In der Tierwelt finden sich aber auch komplexere Formen von Wahrnehmung. Beispielsweise Affen, Papageien und Hunde sind in der Lage, wahrgenommene Objekte als Einzeldinge zu erkennen oder zu kategorisieren. Ein Graupapagei namens Alex konnte ein Objekt gleichzeitig als rot, rund und metallisch kategorisieren. Border Collies können Namen von bis zu 1.000 Objekten lernen und bestimmte Objekte erkennen und bringen. Diese Fähigkeiten des bewussten Wahrnehmens bezeichnen Newen und Dung als einen schwachen Hinweis auf Bewusstsein.

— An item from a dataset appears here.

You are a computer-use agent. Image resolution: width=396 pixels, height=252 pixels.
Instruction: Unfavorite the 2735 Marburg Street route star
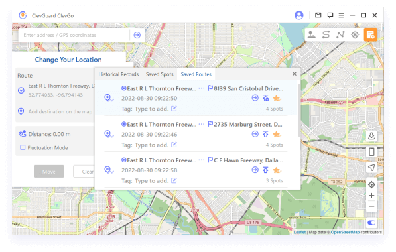coord(277,134)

Einen starken Hinweis auf bewusstes Wahrnehmen kann hingegen ein Experiment liefern, bei dem Menschen eine Computerbrille aufziehen und auf dem linken Auge ein Haus und auf dem rechten ein Gesicht gezeigt bekommen. Sie sehen dabei keine Mischung, sondern erst eine Zeit lang das Haus, dann das Gesicht, dann wieder das Haus und so weiter. Analoge Experimente existieren mittlerweile auch für Tiere, sodass man testen kann, was sie gerade bewusst erfassen.
Episodisches Gedächtnis ist starker Hinweis
Als starken Hinweis auf Bewusstsein sehen die Autoren auch das episodische Gedächtnis an, also Erinnerungen an vergangene Lebensereignisse, ihren Zeitpunkt und ihren Ort. Es ist bei Ratten und einigen Vogelarten gut dokumentiert.
Newen und Dung argumentieren, dass Bewusstsein eng mit komplexer Erinnerungs- und Lernfähigkeit sowie mit Wahrnehmungsvermögen verknüpft ist. Hilfreich für ein Verständnis des Bewusstseins wäre es, wenn sich Verhaltensbeobachtungen mit neurowissenschaftlichen Daten verbinden lassen würden, was in Einzelfällen bereits gelingt. „Da wir jedoch auch beim Menschen die Hirngrundlagen von bewusstem Erleben noch nicht hinreichend kennen und wir einen Vergleich ganz verschiedener Tierarten mit stark unterschiedlicher Hirnorganisation anstreben, ist vorerst der Verhaltensvergleich auf zehn Dimensionen die beste Annäherung, die wir zur Verfügung haben“, folgert Albert Newen.